East Riding of Yorkshire Council developed the concept of ‘Rollback’ to address the impact of coastal erosion on homes, farms and caravan parks.

‘Rollback’ looks at how residents or buildings can physically move further inland away from the threat of coastal erosion whilst improving the quality of the local environment and sustaining the communities.

'Rollback' is an alternative to people losing their homes from coastal erosion, or the need to install hard engineering defences. The concept originally focussed on caravan parks (2003-04) and was extended to houses and farmsteads (2005). ‘Rollback’ provides a planning response to reducing the effects of coastal erosion on communities that can be applied to other coastal areas. However, the concept presented a particular challenge to local forward planning policy, in terms of seeking locations for ‘new’ (or replacement) buildings in open countryside.

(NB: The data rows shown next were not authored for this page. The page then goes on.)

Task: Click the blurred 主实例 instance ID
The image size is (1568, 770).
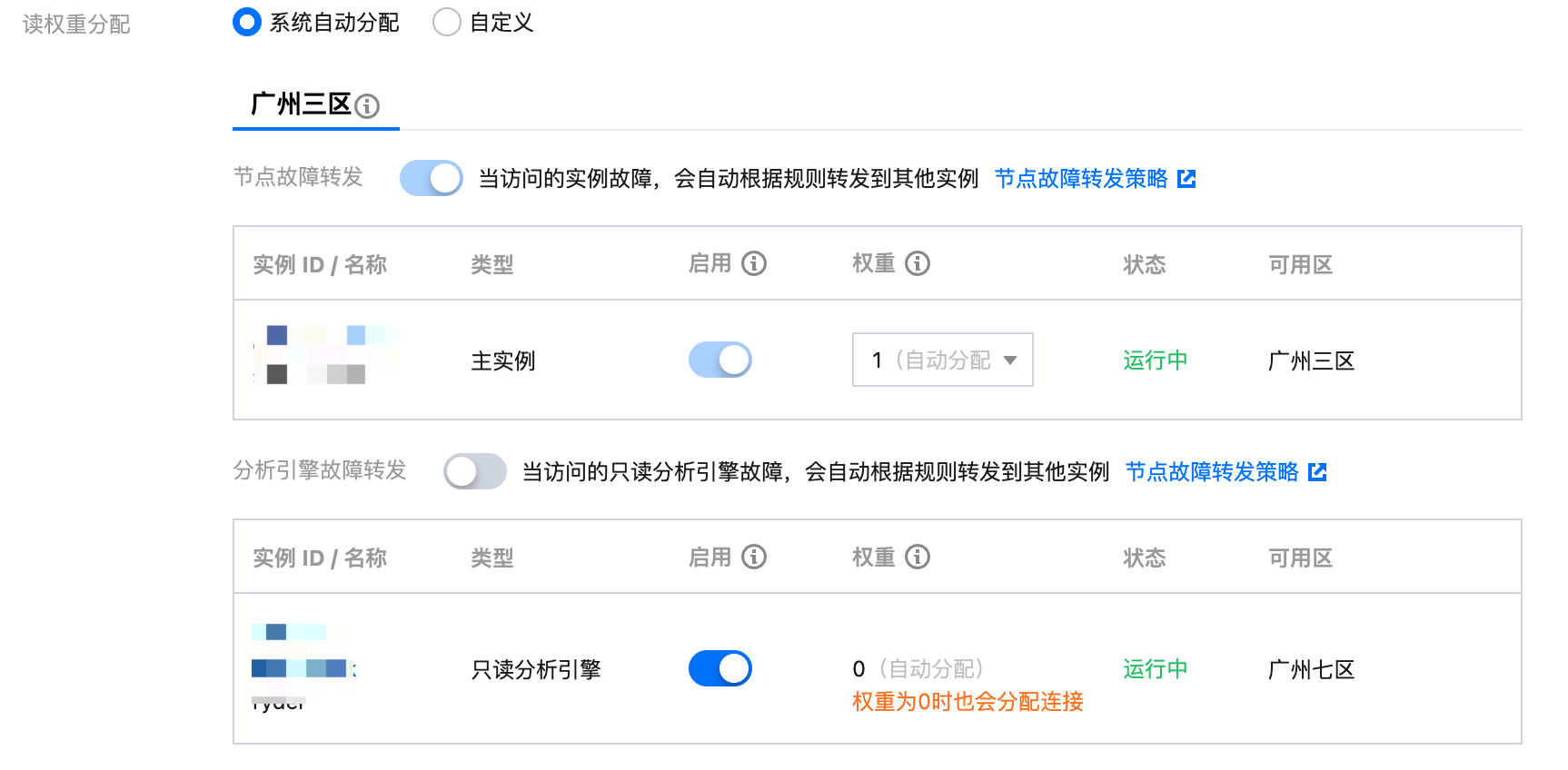Action: [x=325, y=355]
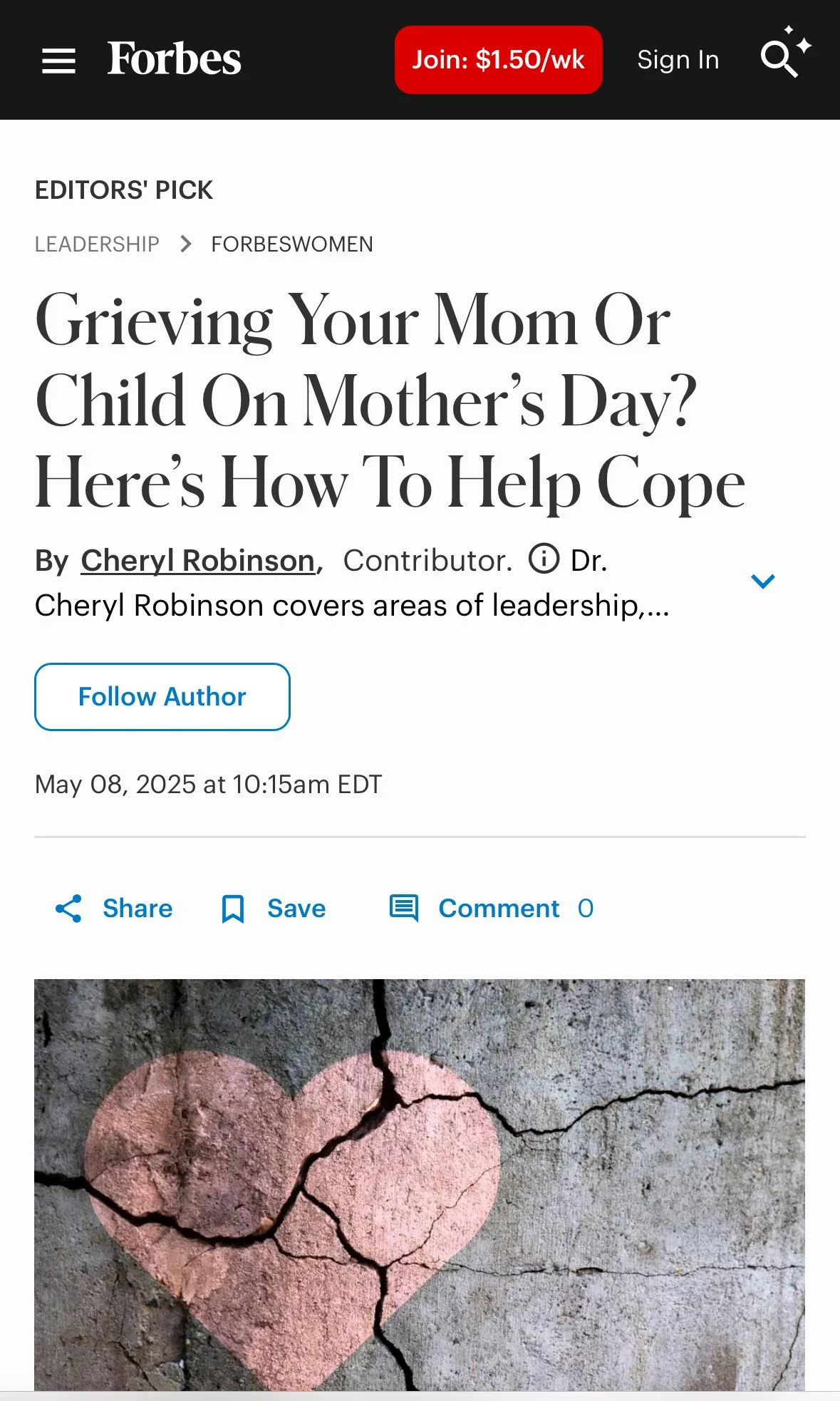Click the comment bubble icon
The height and width of the screenshot is (1401, 840).
[404, 909]
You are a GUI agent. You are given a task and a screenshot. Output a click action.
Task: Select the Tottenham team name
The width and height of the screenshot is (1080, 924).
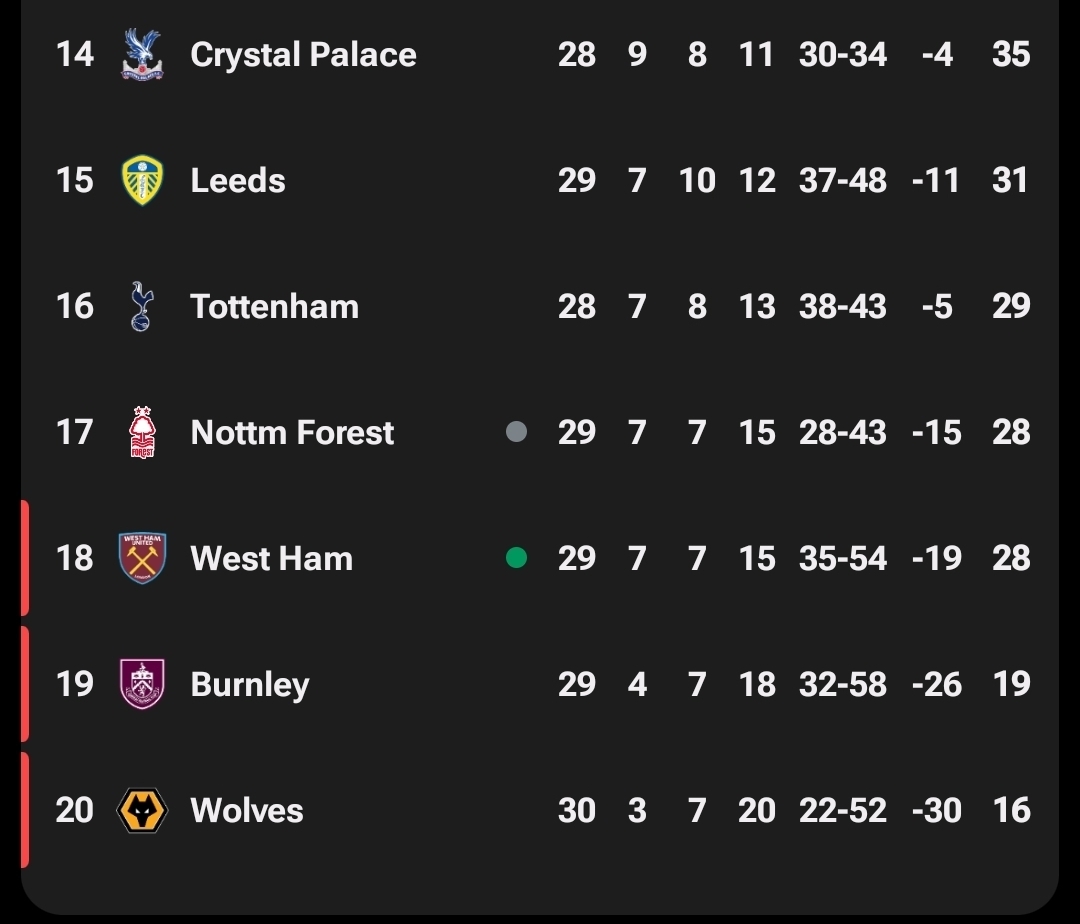tap(274, 306)
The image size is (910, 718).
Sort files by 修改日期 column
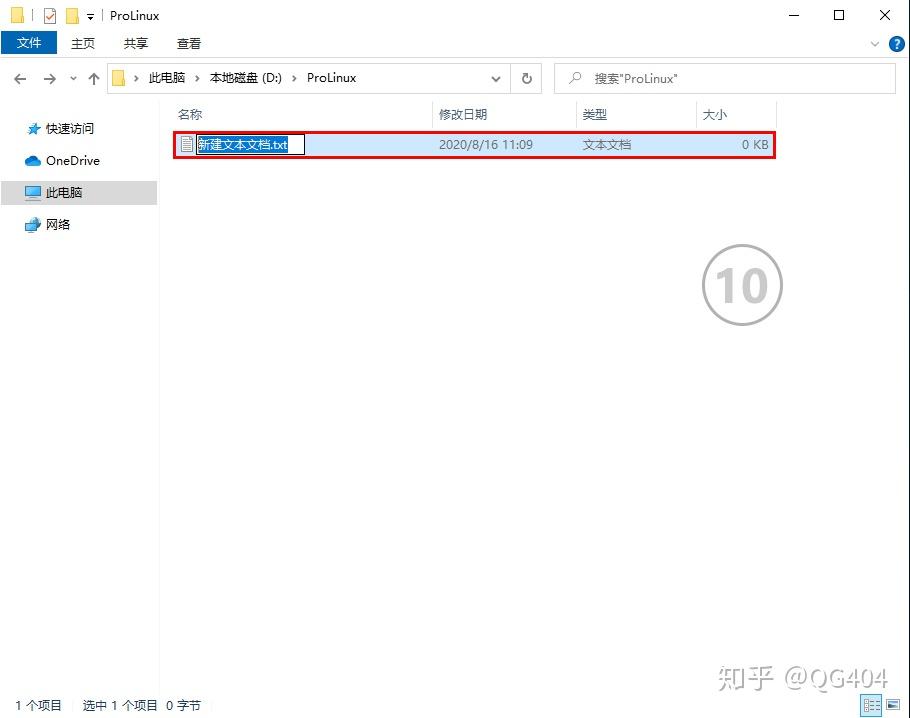[x=463, y=115]
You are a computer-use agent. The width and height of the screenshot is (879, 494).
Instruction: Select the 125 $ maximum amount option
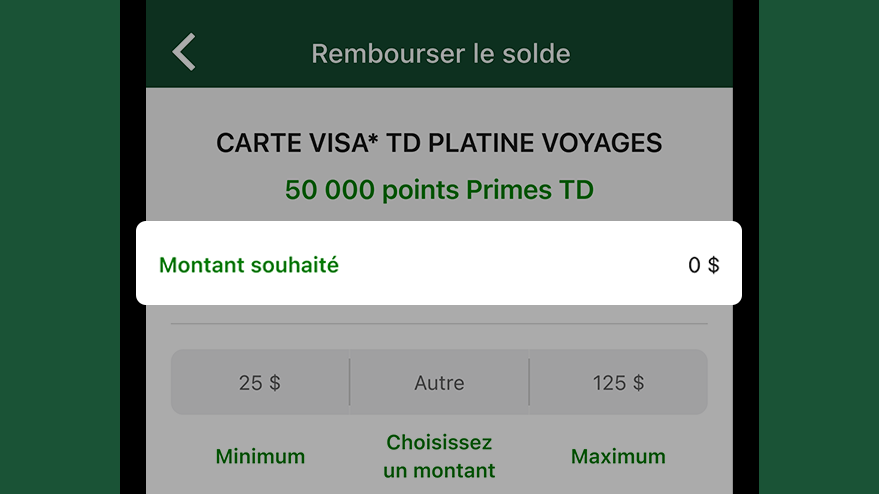click(x=618, y=382)
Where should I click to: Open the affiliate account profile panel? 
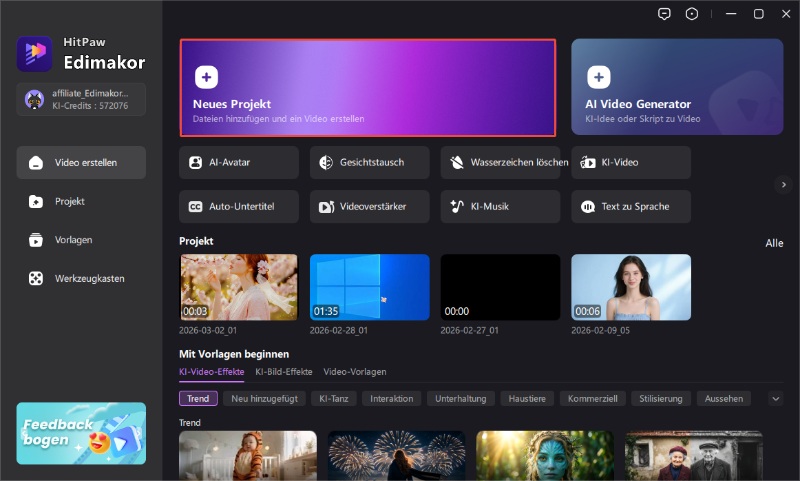(81, 99)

Emphasis is being placed upon adaptation strategies such as ‘Rollback’, in emerging national coastal change policy guidance. This is because they offer a sustainable alternative to hard-engineered coastal defences where they are not considered to be viable. 'Rollback' is just one of a suite of adaptive measures which was considered as part of the East Riding Coastal Change Pathfinder.

The council assesses each application for ‘Rollback’ in order to establish the level of risk to the existing property and the suitability of the proposed 'Rollback' plot based on the most up to date coastal monitoring information.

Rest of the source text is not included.